Your objective »
Repeat every item below word for word, keeping each line unchanged.
++++ Material supplied
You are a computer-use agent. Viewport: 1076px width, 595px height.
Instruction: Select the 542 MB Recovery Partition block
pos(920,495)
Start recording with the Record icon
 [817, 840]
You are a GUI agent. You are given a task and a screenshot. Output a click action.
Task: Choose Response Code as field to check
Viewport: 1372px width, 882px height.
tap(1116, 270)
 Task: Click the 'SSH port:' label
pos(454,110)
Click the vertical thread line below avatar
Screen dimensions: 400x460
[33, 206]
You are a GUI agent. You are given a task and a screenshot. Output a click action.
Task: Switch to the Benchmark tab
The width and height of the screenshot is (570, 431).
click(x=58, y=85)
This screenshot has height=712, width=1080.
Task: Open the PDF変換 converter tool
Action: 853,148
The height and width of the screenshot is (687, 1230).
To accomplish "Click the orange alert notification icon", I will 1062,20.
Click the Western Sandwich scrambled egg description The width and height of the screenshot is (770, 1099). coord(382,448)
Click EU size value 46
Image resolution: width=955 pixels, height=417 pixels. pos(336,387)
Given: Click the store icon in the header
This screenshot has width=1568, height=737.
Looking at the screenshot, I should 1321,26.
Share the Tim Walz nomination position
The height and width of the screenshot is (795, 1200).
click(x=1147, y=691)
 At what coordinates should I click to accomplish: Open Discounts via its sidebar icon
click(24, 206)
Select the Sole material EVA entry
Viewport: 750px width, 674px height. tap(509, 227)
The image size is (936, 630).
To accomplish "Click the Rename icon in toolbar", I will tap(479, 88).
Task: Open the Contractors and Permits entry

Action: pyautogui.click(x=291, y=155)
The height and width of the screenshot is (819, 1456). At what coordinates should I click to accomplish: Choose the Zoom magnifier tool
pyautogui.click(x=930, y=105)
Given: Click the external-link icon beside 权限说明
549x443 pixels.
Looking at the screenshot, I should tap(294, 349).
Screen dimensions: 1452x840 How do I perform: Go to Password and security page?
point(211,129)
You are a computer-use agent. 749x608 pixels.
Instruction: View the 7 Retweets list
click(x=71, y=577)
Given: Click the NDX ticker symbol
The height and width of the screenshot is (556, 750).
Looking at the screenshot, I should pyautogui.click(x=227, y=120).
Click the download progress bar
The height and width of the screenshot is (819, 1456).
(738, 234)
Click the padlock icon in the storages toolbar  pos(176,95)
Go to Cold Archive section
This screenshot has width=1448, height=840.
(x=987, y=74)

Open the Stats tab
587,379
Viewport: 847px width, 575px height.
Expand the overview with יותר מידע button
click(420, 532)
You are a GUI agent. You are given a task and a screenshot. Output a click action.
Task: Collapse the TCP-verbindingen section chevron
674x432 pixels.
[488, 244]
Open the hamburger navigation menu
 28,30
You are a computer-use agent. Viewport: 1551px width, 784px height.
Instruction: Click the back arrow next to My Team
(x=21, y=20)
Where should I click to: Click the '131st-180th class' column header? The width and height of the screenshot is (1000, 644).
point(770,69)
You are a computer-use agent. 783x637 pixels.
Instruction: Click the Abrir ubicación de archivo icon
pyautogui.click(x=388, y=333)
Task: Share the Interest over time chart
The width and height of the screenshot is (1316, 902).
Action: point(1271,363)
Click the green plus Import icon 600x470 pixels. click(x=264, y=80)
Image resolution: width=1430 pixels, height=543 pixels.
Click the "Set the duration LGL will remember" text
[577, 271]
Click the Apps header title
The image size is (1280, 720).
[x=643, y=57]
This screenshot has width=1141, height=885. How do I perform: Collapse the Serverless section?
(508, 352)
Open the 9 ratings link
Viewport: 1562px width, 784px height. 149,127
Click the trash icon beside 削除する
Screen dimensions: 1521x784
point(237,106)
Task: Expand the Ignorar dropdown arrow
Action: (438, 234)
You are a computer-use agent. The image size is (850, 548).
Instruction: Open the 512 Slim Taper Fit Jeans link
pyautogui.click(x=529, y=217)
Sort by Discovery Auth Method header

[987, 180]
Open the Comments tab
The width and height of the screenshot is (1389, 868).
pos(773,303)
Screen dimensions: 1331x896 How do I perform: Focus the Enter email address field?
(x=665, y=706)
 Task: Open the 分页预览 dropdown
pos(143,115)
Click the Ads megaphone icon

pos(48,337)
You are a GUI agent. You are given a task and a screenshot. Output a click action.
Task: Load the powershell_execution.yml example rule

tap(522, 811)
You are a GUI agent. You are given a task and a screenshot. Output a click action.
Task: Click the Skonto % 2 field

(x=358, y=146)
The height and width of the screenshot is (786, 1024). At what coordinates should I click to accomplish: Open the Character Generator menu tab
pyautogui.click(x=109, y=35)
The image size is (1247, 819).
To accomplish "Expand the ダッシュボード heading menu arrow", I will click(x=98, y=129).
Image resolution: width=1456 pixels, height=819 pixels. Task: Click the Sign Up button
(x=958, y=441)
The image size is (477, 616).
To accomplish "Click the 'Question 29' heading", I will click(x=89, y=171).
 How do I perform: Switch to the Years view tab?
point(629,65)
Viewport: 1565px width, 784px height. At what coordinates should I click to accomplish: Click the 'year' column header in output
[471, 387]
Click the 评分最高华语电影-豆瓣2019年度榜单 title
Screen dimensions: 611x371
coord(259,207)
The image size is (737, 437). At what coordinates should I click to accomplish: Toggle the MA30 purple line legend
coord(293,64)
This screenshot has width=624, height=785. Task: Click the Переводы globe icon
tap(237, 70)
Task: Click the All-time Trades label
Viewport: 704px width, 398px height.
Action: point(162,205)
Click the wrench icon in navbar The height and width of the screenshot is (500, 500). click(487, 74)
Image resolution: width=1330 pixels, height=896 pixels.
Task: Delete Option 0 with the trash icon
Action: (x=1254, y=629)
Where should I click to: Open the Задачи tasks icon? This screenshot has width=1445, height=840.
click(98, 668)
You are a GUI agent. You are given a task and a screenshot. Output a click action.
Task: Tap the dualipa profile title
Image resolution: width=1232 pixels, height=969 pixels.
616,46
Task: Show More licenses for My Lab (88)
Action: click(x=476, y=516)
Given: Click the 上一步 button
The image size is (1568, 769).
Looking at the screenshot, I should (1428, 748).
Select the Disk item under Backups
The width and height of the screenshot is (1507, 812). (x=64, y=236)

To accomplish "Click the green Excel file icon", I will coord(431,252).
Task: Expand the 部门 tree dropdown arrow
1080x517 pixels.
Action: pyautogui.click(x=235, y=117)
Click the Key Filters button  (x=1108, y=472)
++++++++
Output for this task »
You are a computer-use agent. Viewport: 1076px width, 595px height.
Instruction: Select the 542 MB Recovery Partition block
pos(920,495)
Start recording with the Record icon
 [817, 840]
You are a GUI agent. You are given a task and a screenshot. Output a click action.
Task: Choose Response Code as field to check
Viewport: 1372px width, 882px height.
tap(1116, 270)
 Task: Click the 'SSH port:' label
pos(454,110)
Click the vertical thread line below avatar
Screen dimensions: 400x460
[33, 206]
You are a GUI agent. You are given a task and a screenshot. Output a click action.
Task: Switch to the Benchmark tab
The width and height of the screenshot is (570, 431).
click(x=58, y=85)
This screenshot has height=712, width=1080.
Task: Open the PDF変換 converter tool
Action: 853,148
The height and width of the screenshot is (687, 1230).
To accomplish "Click the orange alert notification icon", I will 1062,20.
Click the Western Sandwich scrambled egg description The width and height of the screenshot is (770, 1099). coord(382,448)
Click EU size value 46
Image resolution: width=955 pixels, height=417 pixels. pos(336,387)
Given: Click the store icon in the header
This screenshot has width=1568, height=737.
Looking at the screenshot, I should 1321,26.
Share the Tim Walz nomination position
The height and width of the screenshot is (795, 1200).
click(x=1147, y=691)
 At what coordinates should I click to accomplish: Open Discounts via its sidebar icon
click(24, 206)
Select the Sole material EVA entry
Viewport: 750px width, 674px height. tap(509, 227)
The image size is (936, 630).
To accomplish "Click the Rename icon in toolbar", I will tap(479, 88).
Task: Open the Contractors and Permits entry

Action: pyautogui.click(x=291, y=155)
The height and width of the screenshot is (819, 1456). At what coordinates should I click to accomplish: Choose the Zoom magnifier tool
pyautogui.click(x=930, y=105)
Given: Click the external-link icon beside 权限说明
549x443 pixels.
Looking at the screenshot, I should tap(294, 349).
Screen dimensions: 1452x840 How do I perform: Go to Password and security page?
point(211,129)
You are a computer-use agent. 749x608 pixels.
Instruction: View the 7 Retweets list
click(x=71, y=577)
Given: Click the NDX ticker symbol
The height and width of the screenshot is (556, 750).
Looking at the screenshot, I should pyautogui.click(x=227, y=120).
Click the download progress bar
The height and width of the screenshot is (819, 1456).
(738, 234)
Click the padlock icon in the storages toolbar  pos(176,95)
Go to Cold Archive section
This screenshot has width=1448, height=840.
(x=987, y=74)

Open the Stats tab
587,379
Viewport: 847px width, 575px height.
Expand the overview with יותר מידע button
click(420, 532)
You are a GUI agent. You are given a task and a screenshot. Output a click action.
Task: Collapse the TCP-verbindingen section chevron
674x432 pixels.
[488, 244]
Open the hamburger navigation menu
 28,30
You are a computer-use agent. Viewport: 1551px width, 784px height.
Instruction: Click the back arrow next to My Team
(x=21, y=20)
Where should I click to: Click the '131st-180th class' column header? The width and height of the screenshot is (1000, 644).
point(770,69)
You are a computer-use agent. 783x637 pixels.
Instruction: Click the Abrir ubicación de archivo icon
pyautogui.click(x=388, y=333)
Task: Share the Interest over time chart
The width and height of the screenshot is (1316, 902).
Action: point(1271,363)
Click the green plus Import icon 600x470 pixels. click(x=264, y=80)
Image resolution: width=1430 pixels, height=543 pixels.
Click the "Set the duration LGL will remember" text
[577, 271]
Click the Apps header title
The image size is (1280, 720).
[x=643, y=57]
This screenshot has width=1141, height=885. How do I perform: Collapse the Serverless section?
(508, 352)
Open the 9 ratings link
Viewport: 1562px width, 784px height. 149,127
Click the trash icon beside 削除する
Screen dimensions: 1521x784
point(237,106)
Task: Expand the Ignorar dropdown arrow
Action: (438, 234)
You are a computer-use agent. The image size is (850, 548).
Instruction: Open the 512 Slim Taper Fit Jeans link
pyautogui.click(x=529, y=217)
Sort by Discovery Auth Method header

[987, 180]
Open the Comments tab
The width and height of the screenshot is (1389, 868).
pos(773,303)
Screen dimensions: 1331x896 How do I perform: Focus the Enter email address field?
(x=665, y=706)
 Task: Open the 分页预览 dropdown
pos(143,115)
Click the Ads megaphone icon

pos(48,337)
You are a GUI agent. You are given a task and a screenshot. Output a click action.
Task: Load the powershell_execution.yml example rule

tap(522, 811)
You are a GUI agent. You are given a task and a screenshot. Output a click action.
Task: Click the Skonto % 2 field

(x=358, y=146)
The height and width of the screenshot is (786, 1024). At what coordinates should I click to accomplish: Open the Character Generator menu tab
pyautogui.click(x=109, y=35)
The image size is (1247, 819).
To accomplish "Expand the ダッシュボード heading menu arrow", I will click(x=98, y=129).
Image resolution: width=1456 pixels, height=819 pixels. Task: Click the Sign Up button
(x=958, y=441)
The image size is (477, 616).
To accomplish "Click the 'Question 29' heading", I will click(x=89, y=171).
 How do I perform: Switch to the Years view tab?
point(629,65)
Viewport: 1565px width, 784px height. At what coordinates should I click to accomplish: Click the 'year' column header in output
[471, 387]
Click the 评分最高华语电影-豆瓣2019年度榜单 title
Screen dimensions: 611x371
coord(259,207)
The image size is (737, 437). At what coordinates should I click to accomplish: Toggle the MA30 purple line legend
coord(293,64)
This screenshot has width=624, height=785. Task: Click the Переводы globe icon
tap(237, 70)
Task: Click the All-time Trades label
Viewport: 704px width, 398px height.
Action: point(162,205)
Click the wrench icon in navbar The height and width of the screenshot is (500, 500). click(487, 74)
Image resolution: width=1330 pixels, height=896 pixels.
Task: Delete Option 0 with the trash icon
Action: (x=1254, y=629)
Where should I click to: Open the Задачи tasks icon? This screenshot has width=1445, height=840.
click(98, 668)
You are a GUI agent. You are given a task and a screenshot. Output a click action.
Task: Tap the dualipa profile title
Image resolution: width=1232 pixels, height=969 pixels.
616,46
Task: Show More licenses for My Lab (88)
Action: click(x=476, y=516)
Given: Click the 上一步 button
The image size is (1568, 769).
Looking at the screenshot, I should (1428, 748).
Select the Disk item under Backups
The width and height of the screenshot is (1507, 812). (x=64, y=236)

To accomplish "Click the green Excel file icon", I will coord(431,252).
Task: Expand the 部门 tree dropdown arrow
1080x517 pixels.
Action: pyautogui.click(x=235, y=117)
Click the Key Filters button  (x=1108, y=472)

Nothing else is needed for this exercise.